Another datastructure idea

typedef struct vt_map_t {
    // Map origin regarding the **WORLD**
    int32_t x0;
    int32_t y0;
    int32_t z0;

    // Grid size of this map in (x,y,z) directions
    // No single map is bigger than 65535 in any 
    // direction, if it is, you should split it.
    int16_t nx;
    int16_t ny;
    int16_t nz;

    // Size of tile in (x,y,z) directions
    int16_t dx;
    int16_t dy;
    int16_t dz;

    // Map unique ID (UID)
    int16_t uid;
    // Map unique name (can be accessed by name too)
    // 256 - 2 for better packing
    char name[254];

    // Tile data 190MB uncompressed
    vt_tile_t tile[500][500][50];
} vt_map_t;

This idea will take around 1.5G per map uncompressed, is too much if we think we can be touching maximum of 8 maps.
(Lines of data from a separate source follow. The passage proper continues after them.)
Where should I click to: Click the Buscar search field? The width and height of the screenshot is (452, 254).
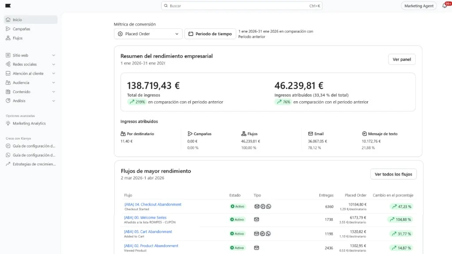tap(242, 6)
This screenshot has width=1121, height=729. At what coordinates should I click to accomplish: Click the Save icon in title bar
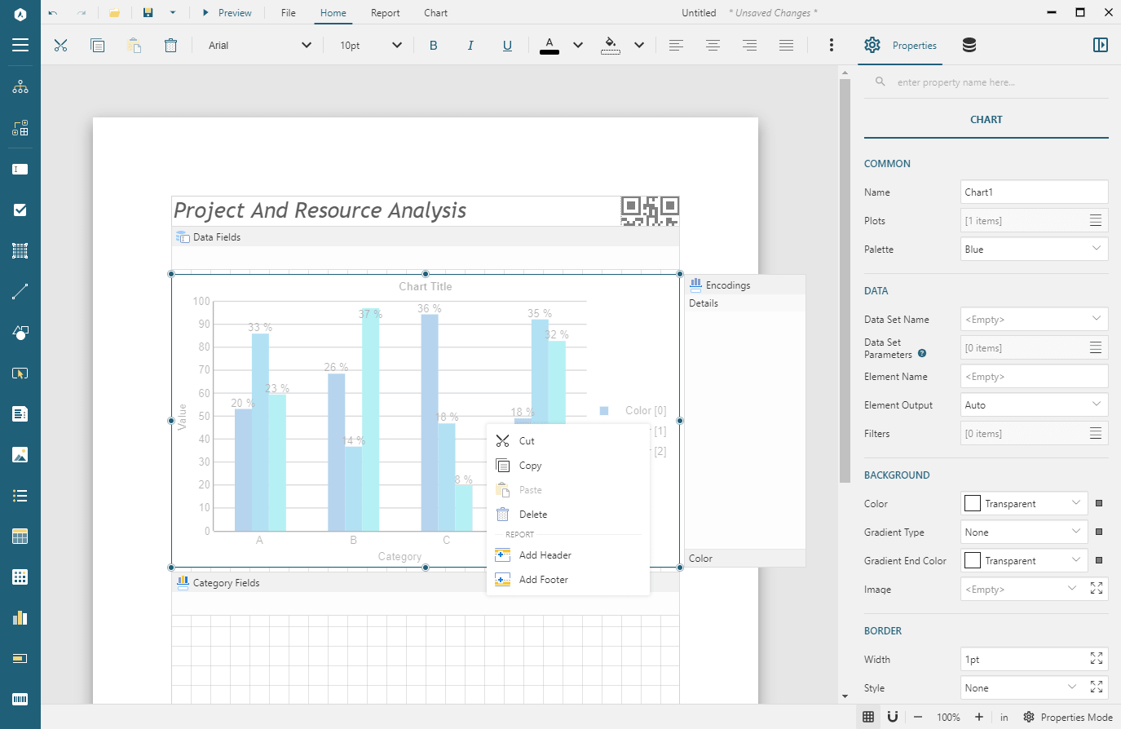pos(148,13)
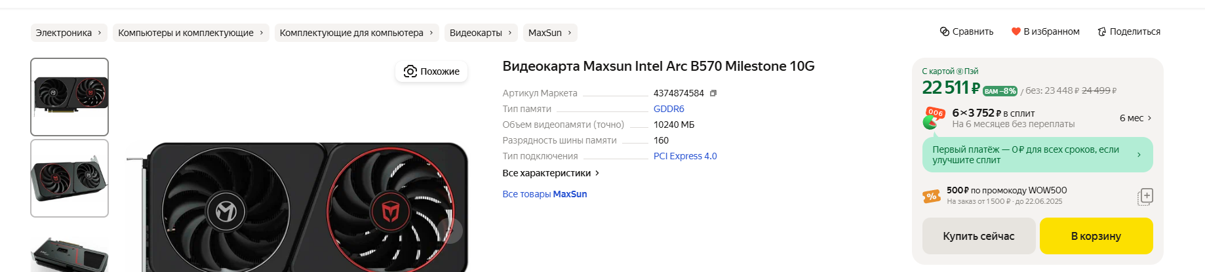Expand the green first payment Split banner
The image size is (1205, 272).
click(x=1037, y=155)
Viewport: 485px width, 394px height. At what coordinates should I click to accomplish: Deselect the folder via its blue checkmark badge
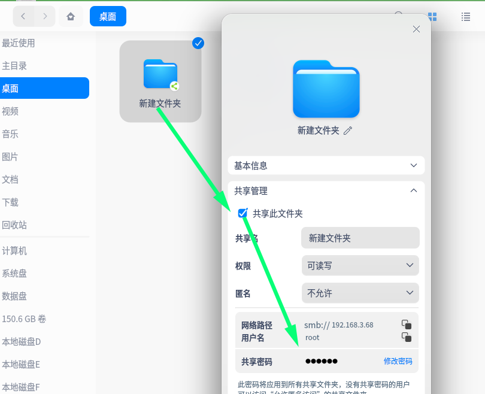pyautogui.click(x=198, y=43)
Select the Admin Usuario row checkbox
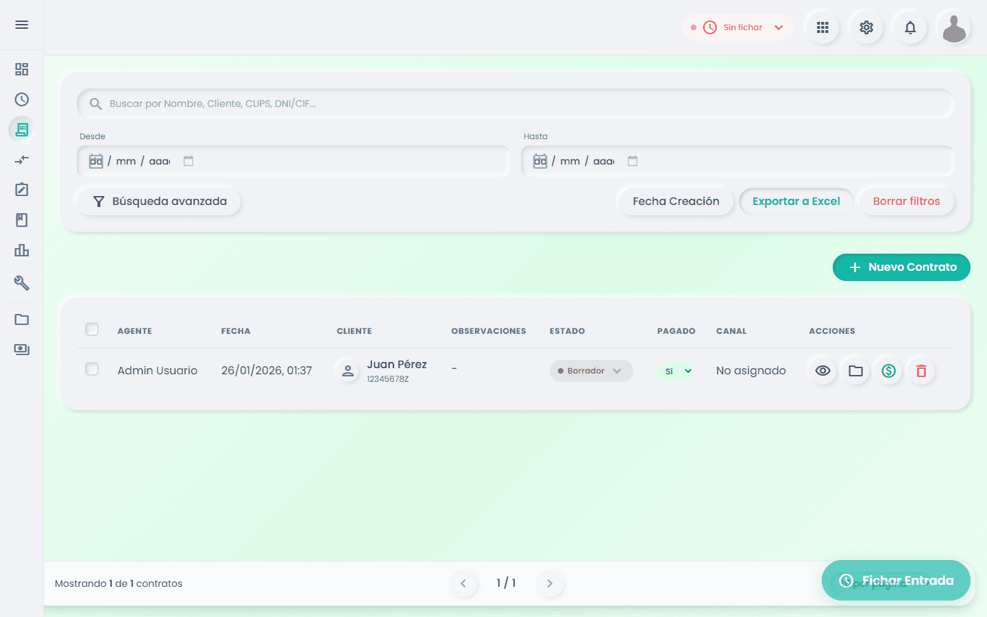 pyautogui.click(x=92, y=370)
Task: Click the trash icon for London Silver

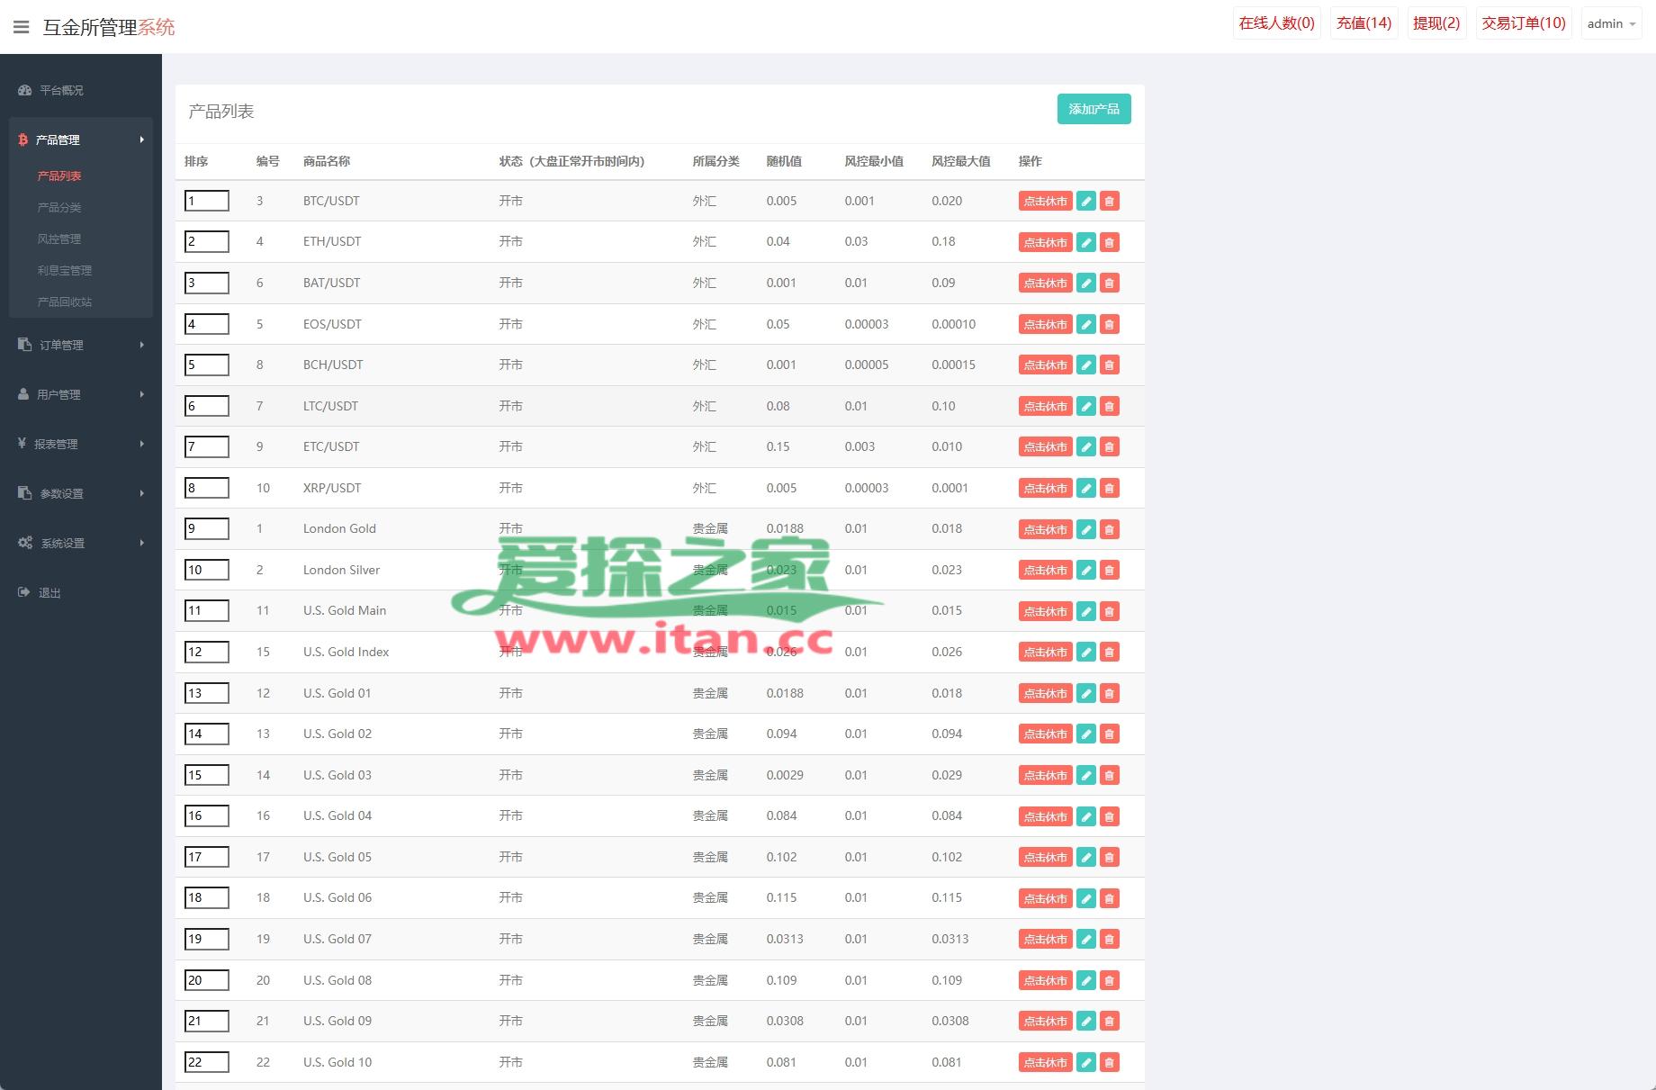Action: (x=1110, y=571)
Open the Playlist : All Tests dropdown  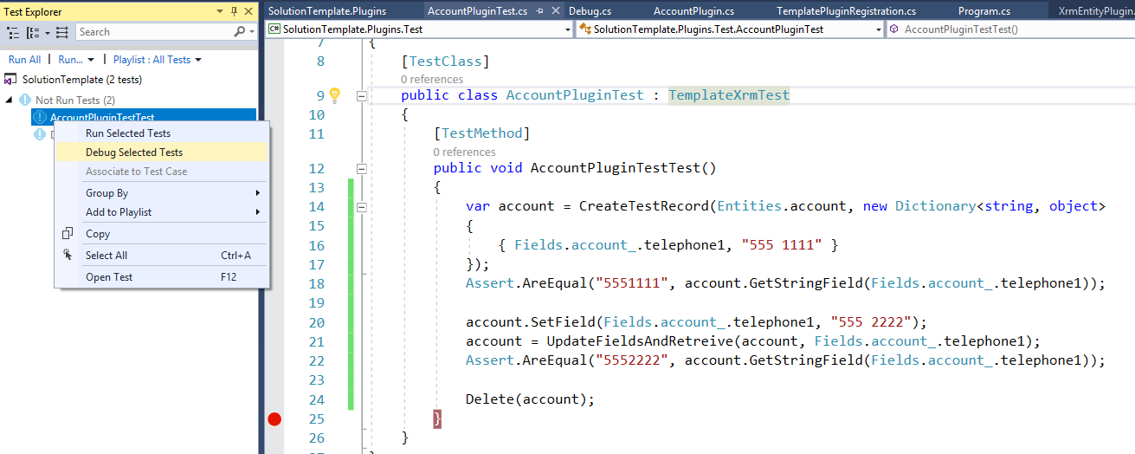(157, 60)
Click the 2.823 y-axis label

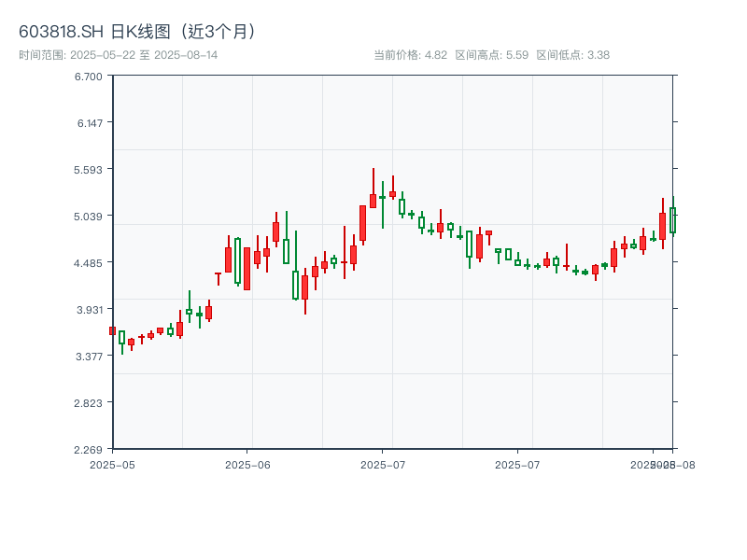coord(89,402)
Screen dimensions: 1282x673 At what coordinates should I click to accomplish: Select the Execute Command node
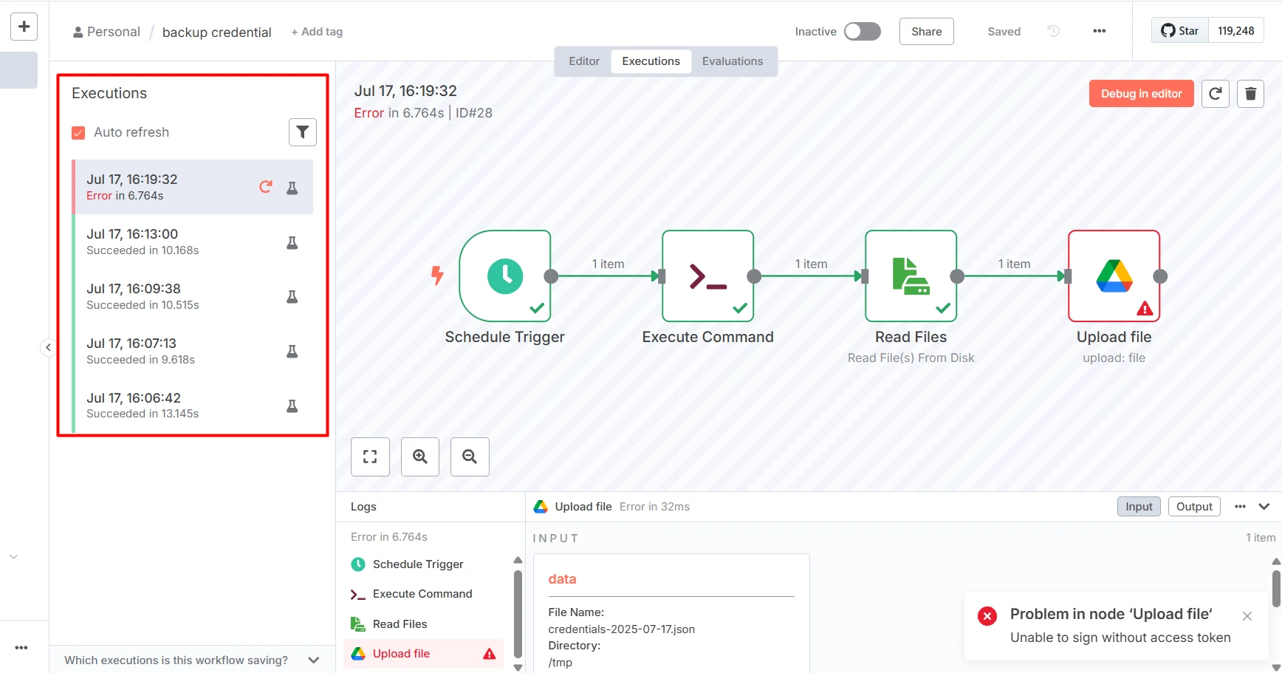(x=707, y=276)

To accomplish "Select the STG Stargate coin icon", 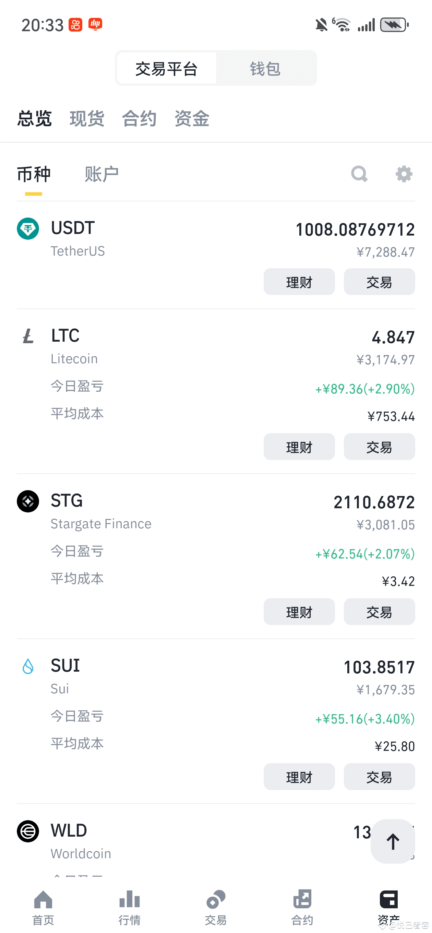I will pos(28,501).
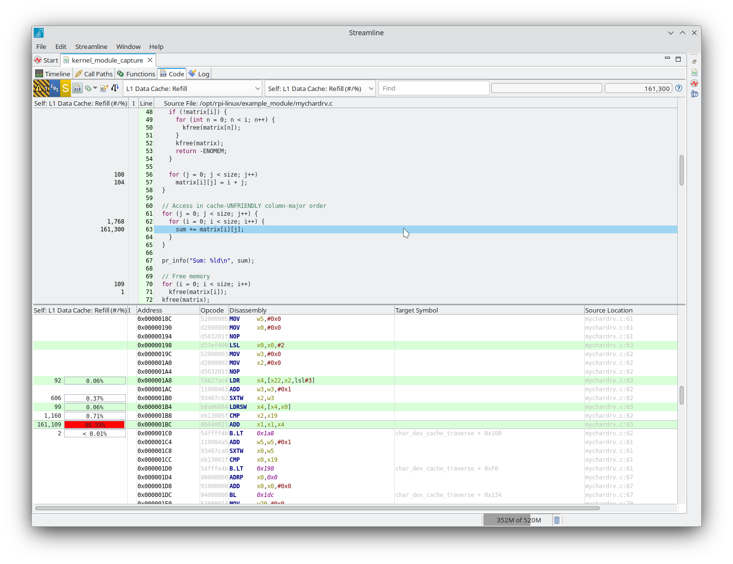
Task: Click the help question-mark icon near counter field
Action: 679,88

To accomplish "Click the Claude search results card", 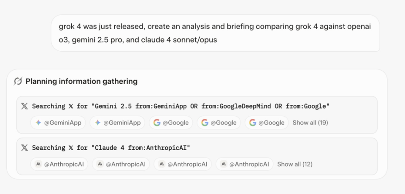I will [197, 156].
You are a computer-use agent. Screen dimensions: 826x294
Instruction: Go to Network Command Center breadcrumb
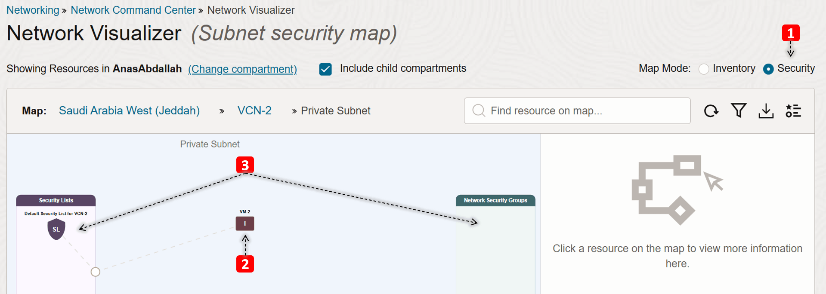[x=133, y=10]
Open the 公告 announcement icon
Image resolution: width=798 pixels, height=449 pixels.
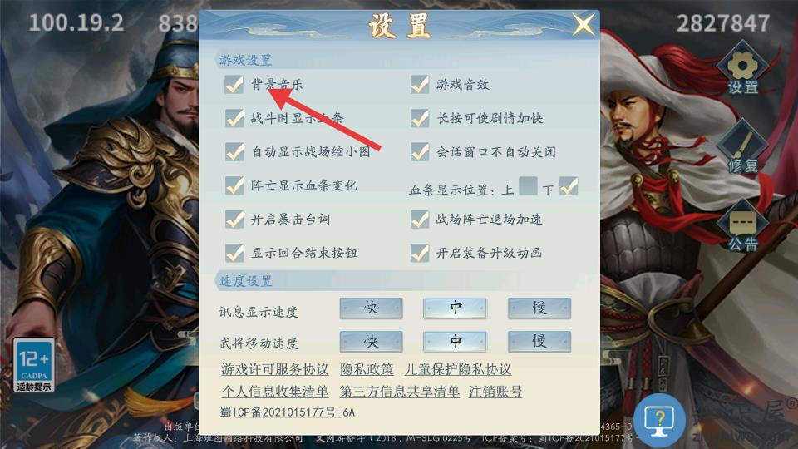coord(742,226)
Of course read all the 8 maps in memory isn’t the right approach.

Reducing to the half of all 3 coordinates (500x500x50), it reduces to 190MBs uncompressed per file, that is pretty feasible even in low cost machines or mobiles.

Mayube checking the compression ratio of some sample maps (with 1000 and 500 in size) using blosc we can find a good solution.

Also think about the offset idea in tile, I think that is a good idea, even z_offset can be used to create smooth terrain changes, maybe will drop the x, y offset and let only the z offset for small terrain vertical changes.

Also, maybe pack the tile and prop values into a small pack as defined in Bit packing and The lost art of C structure packing.

Results

Need to test stuff not just chitchat and add some data

Conclusions

Here some conclusions

Questions

  1. How to optimize the data structure for cache locality?

  2. How to serialize the data on disk since tiles are unknown and prop too?

  3. I can fix the number of props over a tile for a small qantity for example 8, I think that isn’t so limiting, but it will create a waste of memory since IMHO most of time (like 90%) it will have 0 or 1 prop over a tile.

  4. Is there better ways to organize data to achieve the same design results?

  5. For open spaces will not be to “draw” too much emptyness?

  6. How make props stay near the tile without too much memory expanse?